Task objective: List every proposal title quoted in the text below about Yarrow Axford's ISEN award.

Text provided:
__________

[Evanston, IL] - Assistant Professor of Earth and Planetary Sciences Yarrow Axford has been awarded the 2014 ISEN Early Career Investigator Award for Energy Research for her proposal to reconstruct arctic environmental change during a geologically recent period of warmth characterized by significantly higher temperatures than present day ("Rare Records of Last Interglacial Arctic Warmth from NW Greenland Lakes").
The award honors an early-career tenure-track faculty member working on research addressing significant unmet needs relating to energy production or use. Totaling $75,000 (overhead-free), the award will allow Axford to capitalize upon her team's recent discovery of ancient sediments preserved in a Greenland lake. Funds will be primarily directed toward graduate student support, and materials and supplies, allowing Axford and her team to conduct preliminary analyses of previously acquired samples and to determine the best sites for future sampling.
Ice core samples provide estimates of past conditions over the ice sheet, and Axford’s research will help test those ice-based reconstructions by providing independent temperature estimates from nearby lakes. Very few lakes from the glaciated Arctic have yielded Last Interglacial records because advancing glaciers scoured out most lake basins, removing any pre-glacial sediments, making this research particularly innovative. Ultimately, Axford anticipates her research will help inform projections of how future warming will impact the Arctic and thus global energy balance and sea level.
"There is so much concern about arctic climate change right now, and so much interest in understanding arctic climate feedbacks and the behavior of the Greenland Ice Sheet. But we have very few data reflecting how the Arctic and the ice sheet actually behaved the last time the Arctic was as warm as forecast for 2100," said Axford. "This award from ISEN will help take my research in a new direction, toward looking back 125,000 years to the Last Interglacial and developing rare records of climate conditions on Greenland at that time. I'm thrilled to have ISEN's support, and the opportunity to start exploring something new."
Axford came to Northwestern in 2010 from the Institute of Arctic and Alpine Research at the University of Colorado at Boulder, where she was a research associate. Previously she was a Comer Science and Education Foundation Postdoctoral Fellow at the University of Iceland's Earth Science Institute. She received her AB in Geology at Mount Holyoke College, MS in Geology at Utah State University and PhD in Geological Sciences at University of Colorado.
ISEN's inaugural 2012 Early Career Investigator Award went to Jiaxing Huang, Morris E. Fine Research Professor in Materials and Manufacturing in the Department of Materials Science and Engineering at the McCormick School of Engineering and Applied Science for his proposal "Particles of Crumpled Soft Sheets - Towards a New Paradigm of Ultrafine Particles." In January 2013, Keith Tyo, Assistant Professor of Chemical and Biological Engineering in the Department of Materials Science and Engineering at the McCormick School of Engineering and Applied Science was awarded for his proposal “High Biofuel Conversion Yields through Degrading Byproduct Enzymes.”
Along with the ISEN Early Career Investigator Award, ISEN has semiannual calls for proposals to seed faculty research of innovative, high-risk/high-reward ideas in the areas of energy and sustainability, alongside concurrent equipment purchase/upgrade RFPs. ISEN also administers the NU-Argonne Early Career Investigator Award, jointly funded by Argonne.

__________

Data listing:
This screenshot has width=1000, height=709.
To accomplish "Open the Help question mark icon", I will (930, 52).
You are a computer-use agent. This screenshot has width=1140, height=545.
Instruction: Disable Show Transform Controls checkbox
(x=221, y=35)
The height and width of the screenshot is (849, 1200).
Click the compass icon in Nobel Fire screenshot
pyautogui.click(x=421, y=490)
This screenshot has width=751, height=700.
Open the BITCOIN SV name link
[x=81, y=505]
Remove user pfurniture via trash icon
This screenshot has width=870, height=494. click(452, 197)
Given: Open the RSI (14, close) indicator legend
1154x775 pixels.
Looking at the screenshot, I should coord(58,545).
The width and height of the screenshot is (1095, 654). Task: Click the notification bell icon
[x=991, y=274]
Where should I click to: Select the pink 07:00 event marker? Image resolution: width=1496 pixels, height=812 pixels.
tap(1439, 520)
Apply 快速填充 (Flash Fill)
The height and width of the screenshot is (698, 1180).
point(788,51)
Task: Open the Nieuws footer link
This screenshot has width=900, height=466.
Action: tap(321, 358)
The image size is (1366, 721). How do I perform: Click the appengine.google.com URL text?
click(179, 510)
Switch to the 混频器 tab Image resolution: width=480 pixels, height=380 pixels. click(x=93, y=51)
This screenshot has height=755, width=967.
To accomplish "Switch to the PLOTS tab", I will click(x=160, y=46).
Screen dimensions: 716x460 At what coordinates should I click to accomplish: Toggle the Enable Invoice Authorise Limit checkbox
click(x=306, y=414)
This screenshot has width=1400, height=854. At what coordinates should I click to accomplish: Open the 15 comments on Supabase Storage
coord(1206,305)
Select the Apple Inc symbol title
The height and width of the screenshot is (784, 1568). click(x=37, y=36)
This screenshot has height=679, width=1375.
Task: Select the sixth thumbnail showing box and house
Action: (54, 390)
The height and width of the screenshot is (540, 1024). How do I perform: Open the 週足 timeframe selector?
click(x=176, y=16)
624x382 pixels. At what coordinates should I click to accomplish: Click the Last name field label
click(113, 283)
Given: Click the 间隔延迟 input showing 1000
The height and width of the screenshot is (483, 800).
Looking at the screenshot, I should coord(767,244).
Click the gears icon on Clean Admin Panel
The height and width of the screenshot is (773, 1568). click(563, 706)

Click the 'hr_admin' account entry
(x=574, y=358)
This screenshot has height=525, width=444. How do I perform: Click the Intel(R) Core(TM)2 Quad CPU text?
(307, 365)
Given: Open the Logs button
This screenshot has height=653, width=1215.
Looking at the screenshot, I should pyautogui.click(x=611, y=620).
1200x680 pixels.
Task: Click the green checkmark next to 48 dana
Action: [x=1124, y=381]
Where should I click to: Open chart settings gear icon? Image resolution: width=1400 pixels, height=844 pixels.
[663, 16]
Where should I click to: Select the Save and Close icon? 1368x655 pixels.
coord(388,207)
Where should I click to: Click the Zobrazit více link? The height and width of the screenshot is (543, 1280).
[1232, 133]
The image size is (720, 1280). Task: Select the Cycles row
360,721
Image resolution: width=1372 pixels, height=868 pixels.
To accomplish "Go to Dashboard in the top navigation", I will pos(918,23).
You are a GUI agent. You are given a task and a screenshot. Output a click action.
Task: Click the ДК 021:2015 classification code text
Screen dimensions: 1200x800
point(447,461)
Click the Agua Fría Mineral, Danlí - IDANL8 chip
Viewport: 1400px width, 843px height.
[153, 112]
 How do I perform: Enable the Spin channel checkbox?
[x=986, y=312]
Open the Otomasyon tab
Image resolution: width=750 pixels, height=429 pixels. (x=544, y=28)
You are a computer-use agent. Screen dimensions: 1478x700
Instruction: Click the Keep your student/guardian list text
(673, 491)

__________

Task output:
- "Rare Records of Last Interglacial Arctic Warmth from NW Greenland Lakes"
- "Particles of Crumpled Soft Sheets - Towards a New Paradigm of Ultrafine Particles"
- "High Biofuel Conversion Yields through Degrading Byproduct Enzymes"